The 9th Francophonie Games, which took place in Kinshasa, came to a close on Sunday, August 6, after ten days of intense sports and cultural activities that captivated the people of Kinshasa.
On this final day, the Martyrs Stadium in Kinshasa was packed with people. As many were inside as outside this well-prepared venue for this internationally acclaimed event. Just like at the opening, it was the Head of State, Felix Tshisekedi, the main driving force behind this competition, who officially closed the games with words of gratitude for the participants and organizers.
“These games will be etched in the collective memory of the Congolese and in the annals of the Francophonie as a historic event,” stated the President of the Republic amidst ovations from an enthusiastic crowd. He added that the Democratic Republic of Congo will “capitalize on this success and the infrastructure left by these games to bring about qualitative changes and establish mechanisms that will enable Congolese youth to dream big and take advantage of all opportunities to realize their potential, particularly in the fields of sports, arts and education.”

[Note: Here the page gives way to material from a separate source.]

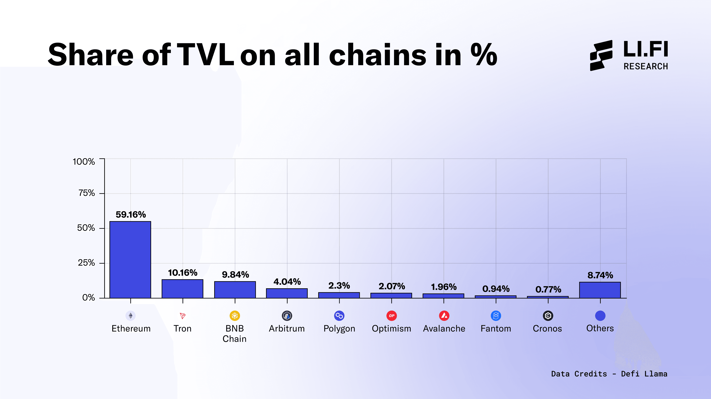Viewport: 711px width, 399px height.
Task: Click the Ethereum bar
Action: pyautogui.click(x=130, y=260)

Even before his closing address, the highest authority in the country awarded medals to the winners and officials of the football competition, which was won by Cameroon (gold medal) after a 1-0 victory over Burkina Faso (silver medal) in the final. Niger took third place (bronze medal).
Musician Ferré Gola, the main attraction of the closing ceremony, performed for a few minutes in playback before his grand show at the Palace of the People as part of the Francophonie nights. These 9th Francophone Olympiads, both sports and cultural, went smoothly without any major incidents and experienced an unprecedented inflow. Undoubtedly, one of the best moments that the Congolese people in general, and the people of Kinshasa in particular, have experienced in decades.
Hence, the recognition of the Minister of Sports, François Kabulo Mwana Kabulo, who, in his speech, did not fail to salute the tenacity of the national executive and his encouragement to stay on course and fulfill commitments. It is worth noting that the 9th edition of the Francophonie Games saw the participation of thirty-seven delegations and nearly two thousand competitors aged 18 to 35.
At the end of all the events, Morocco topped the rankings with a total of fifty-eight medals, including twenty-three gold, sixteen silver, and nineteen bronze. The Democratic Republic of Congo, the host country, won thirty-four medals (five gold, eleven silver, and eighteen bronze).